■ Work order ■
Your answer must be the full listing below, repeated exactly.

▶

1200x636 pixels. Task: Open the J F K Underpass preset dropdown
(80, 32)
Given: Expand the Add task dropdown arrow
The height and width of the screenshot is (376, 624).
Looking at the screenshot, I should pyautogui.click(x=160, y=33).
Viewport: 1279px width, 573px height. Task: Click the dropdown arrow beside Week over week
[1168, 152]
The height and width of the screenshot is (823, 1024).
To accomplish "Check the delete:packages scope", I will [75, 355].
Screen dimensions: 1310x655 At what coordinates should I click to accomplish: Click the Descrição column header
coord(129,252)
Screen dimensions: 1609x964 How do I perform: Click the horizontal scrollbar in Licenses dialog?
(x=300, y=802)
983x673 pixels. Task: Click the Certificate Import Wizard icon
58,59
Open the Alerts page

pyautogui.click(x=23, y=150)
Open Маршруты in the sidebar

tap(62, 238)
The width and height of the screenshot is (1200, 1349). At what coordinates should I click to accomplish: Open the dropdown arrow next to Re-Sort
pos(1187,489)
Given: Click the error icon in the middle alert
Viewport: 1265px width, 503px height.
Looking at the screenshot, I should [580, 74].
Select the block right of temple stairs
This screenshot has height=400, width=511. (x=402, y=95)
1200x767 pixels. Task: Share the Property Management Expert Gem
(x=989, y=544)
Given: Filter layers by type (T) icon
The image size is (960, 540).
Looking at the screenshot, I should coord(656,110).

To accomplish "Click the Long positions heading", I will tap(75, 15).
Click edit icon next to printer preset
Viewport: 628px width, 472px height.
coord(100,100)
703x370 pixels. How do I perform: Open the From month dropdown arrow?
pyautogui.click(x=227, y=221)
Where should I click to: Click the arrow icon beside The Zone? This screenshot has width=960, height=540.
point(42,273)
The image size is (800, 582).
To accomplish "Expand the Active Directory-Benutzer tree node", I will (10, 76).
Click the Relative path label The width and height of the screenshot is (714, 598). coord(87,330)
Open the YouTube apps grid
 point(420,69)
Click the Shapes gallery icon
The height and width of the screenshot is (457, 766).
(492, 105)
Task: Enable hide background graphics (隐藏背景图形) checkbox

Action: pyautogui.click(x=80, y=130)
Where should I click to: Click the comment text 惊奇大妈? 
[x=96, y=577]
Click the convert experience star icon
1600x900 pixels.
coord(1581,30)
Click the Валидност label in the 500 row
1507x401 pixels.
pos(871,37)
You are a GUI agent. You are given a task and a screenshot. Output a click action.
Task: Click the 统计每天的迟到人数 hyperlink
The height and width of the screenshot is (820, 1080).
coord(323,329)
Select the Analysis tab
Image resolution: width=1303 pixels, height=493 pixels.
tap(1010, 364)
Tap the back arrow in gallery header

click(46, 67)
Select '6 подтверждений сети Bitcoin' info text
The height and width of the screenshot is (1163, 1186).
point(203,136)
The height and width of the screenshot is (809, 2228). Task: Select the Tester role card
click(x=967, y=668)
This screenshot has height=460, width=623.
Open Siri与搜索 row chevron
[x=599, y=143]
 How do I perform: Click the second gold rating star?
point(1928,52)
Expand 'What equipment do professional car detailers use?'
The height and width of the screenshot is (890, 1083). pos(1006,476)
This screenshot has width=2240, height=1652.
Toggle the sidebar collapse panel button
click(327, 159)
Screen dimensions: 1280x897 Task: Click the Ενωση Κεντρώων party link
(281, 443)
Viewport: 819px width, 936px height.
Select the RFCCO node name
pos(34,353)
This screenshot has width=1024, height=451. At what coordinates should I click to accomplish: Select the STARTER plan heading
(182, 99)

◀

■ Output below ■
1200x636 pixels. Task: Open the J F K Underpass preset dropdown
(80, 32)
Given: Expand the Add task dropdown arrow
The height and width of the screenshot is (376, 624).
Looking at the screenshot, I should pyautogui.click(x=160, y=33).
Viewport: 1279px width, 573px height. Task: Click the dropdown arrow beside Week over week
[1168, 152]
The height and width of the screenshot is (823, 1024).
To accomplish "Check the delete:packages scope", I will [75, 355].
Screen dimensions: 1310x655 At what coordinates should I click to accomplish: Click the Descrição column header
coord(129,252)
Screen dimensions: 1609x964 How do I perform: Click the horizontal scrollbar in Licenses dialog?
(x=300, y=802)
983x673 pixels. Task: Click the Certificate Import Wizard icon
58,59
Open the Alerts page

pyautogui.click(x=23, y=150)
Open Маршруты in the sidebar

tap(62, 238)
The width and height of the screenshot is (1200, 1349). At what coordinates should I click to accomplish: Open the dropdown arrow next to Re-Sort
pos(1187,489)
Given: Click the error icon in the middle alert
Viewport: 1265px width, 503px height.
Looking at the screenshot, I should [580, 74].
Select the block right of temple stairs
This screenshot has height=400, width=511. (x=402, y=95)
1200x767 pixels. Task: Share the Property Management Expert Gem
(x=989, y=544)
Given: Filter layers by type (T) icon
The image size is (960, 540).
Looking at the screenshot, I should coord(656,110).

To accomplish "Click the Long positions heading", I will tap(75, 15).
Click edit icon next to printer preset
Viewport: 628px width, 472px height.
coord(100,100)
703x370 pixels. How do I perform: Open the From month dropdown arrow?
pyautogui.click(x=227, y=221)
Where should I click to: Click the arrow icon beside The Zone? This screenshot has width=960, height=540.
point(42,273)
The image size is (800, 582).
To accomplish "Expand the Active Directory-Benutzer tree node", I will (10, 76).
Click the Relative path label The width and height of the screenshot is (714, 598). coord(87,330)
Open the YouTube apps grid
 point(420,69)
Click the Shapes gallery icon
The height and width of the screenshot is (457, 766).
(492, 105)
Task: Enable hide background graphics (隐藏背景图形) checkbox

Action: pyautogui.click(x=80, y=130)
Where should I click to: Click the comment text 惊奇大妈? 
[x=96, y=577]
Click the convert experience star icon
1600x900 pixels.
coord(1581,30)
Click the Валидност label in the 500 row
1507x401 pixels.
pos(871,37)
You are a GUI agent. You are given a task and a screenshot. Output a click action.
Task: Click the 统计每天的迟到人数 hyperlink
The height and width of the screenshot is (820, 1080).
coord(323,329)
Select the Analysis tab
Image resolution: width=1303 pixels, height=493 pixels.
tap(1010, 364)
Tap the back arrow in gallery header

click(46, 67)
Select '6 подтверждений сети Bitcoin' info text
The height and width of the screenshot is (1163, 1186).
point(203,136)
The height and width of the screenshot is (809, 2228). Task: Select the Tester role card
click(x=967, y=668)
This screenshot has height=460, width=623.
Open Siri与搜索 row chevron
[x=599, y=143]
 How do I perform: Click the second gold rating star?
point(1928,52)
Expand 'What equipment do professional car detailers use?'
The height and width of the screenshot is (890, 1083). pos(1006,476)
This screenshot has width=2240, height=1652.
Toggle the sidebar collapse panel button
click(327, 159)
Screen dimensions: 1280x897 Task: Click the Ενωση Κεντρώων party link
(281, 443)
Viewport: 819px width, 936px height.
Select the RFCCO node name
pos(34,353)
This screenshot has width=1024, height=451. At what coordinates should I click to accomplish: Select the STARTER plan heading
(182, 99)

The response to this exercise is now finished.